Add to that my experience as a minority-owned small business, I am particularly unclear about how my community and local officials feel about the proposed Census initiative to create the 'Middle East & North Africa category' for 2020. We did not have a chance to ask about the new category because of the limited time. However, researching this future issue will probably prompt a townhall again. (My community is already thinking about the next primary in 2018.) There are some advantages, like USA Today reports:
Enforcing the Voting Rights Act and drawing congressional and state legislative district boundaries;
Establishing federal affirmative action plans and evaluating claims of employment discrimination in employment in the private sector;
• Monitoring discrimination in housing, mortgage lending and credit; and
Helping minority-owned small businesses get federal grants and loans.
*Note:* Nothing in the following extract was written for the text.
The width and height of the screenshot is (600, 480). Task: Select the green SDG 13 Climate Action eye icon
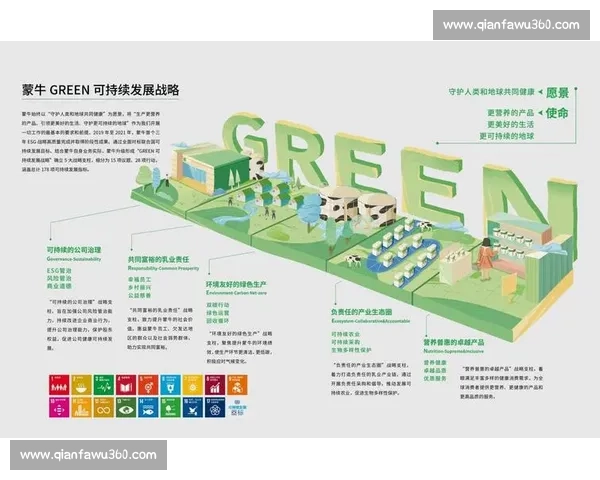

Culturally, it also recognizes that MENA represents more than just the Arab experience. At the same time, there are some disadvantages, like tracking populations for surveillance, which Khaled Beydoun and Fatemeh Fakhraie carefully explained.

Election candidates need to appeal to Muslim-American voters much like business to business venture (B2B)--unlike a business to consumer approach (B2C). Thinking globally is relevant. Acting locally is relevant. People who organize voter blocs mirror the practices of businesses who strategize how to tap into emerging markets. Candidates who build political capital recognize that they need to appeal to new voting blocs the way businesses try to appeal to new customers. Listening to minority communities in a localized setting is like establishing rapport before agreeing to sole source contracting. Also, when a local candidate agrees to a face to face interaction, this shows that the voter's concern is valid. Much like a small business, the local candidate is responding to the customer's "request for proposal" (RFP). In the small business sense, it is a huge decision to channel all financial resources into one venture. There is no time for "strategerie".

Political campaigns should operate the way businesses appeal to customers. So in our case of the Muslim-American voter bloc, we are talking about social capital: the kind of "wealth" that includes community networking (townhalls, listserves, Whatsapp groups, weekly committee meetings) and social efforts that provide social, financial, and educational services within our community (charity, Zakat funding, and food pantries). On paper, the "customer is always right" basically means that the customer must feel validated. If a business fails to validate the customer, then the business loses; if a candidate fails to validate the voter-bloc, then the candidate loses voters. Therefore, Mr. Incumbent: we hope that you took notes at our townhall--even if you are not directly responsible for policy-change--we may invest our social capital (votes) into your success so that you influence your colleagues who are in those positions "relevant" to our concerns: gun safety, denouncing hate crimes--like Islamophobia, immigration, and socially conscious state budgets.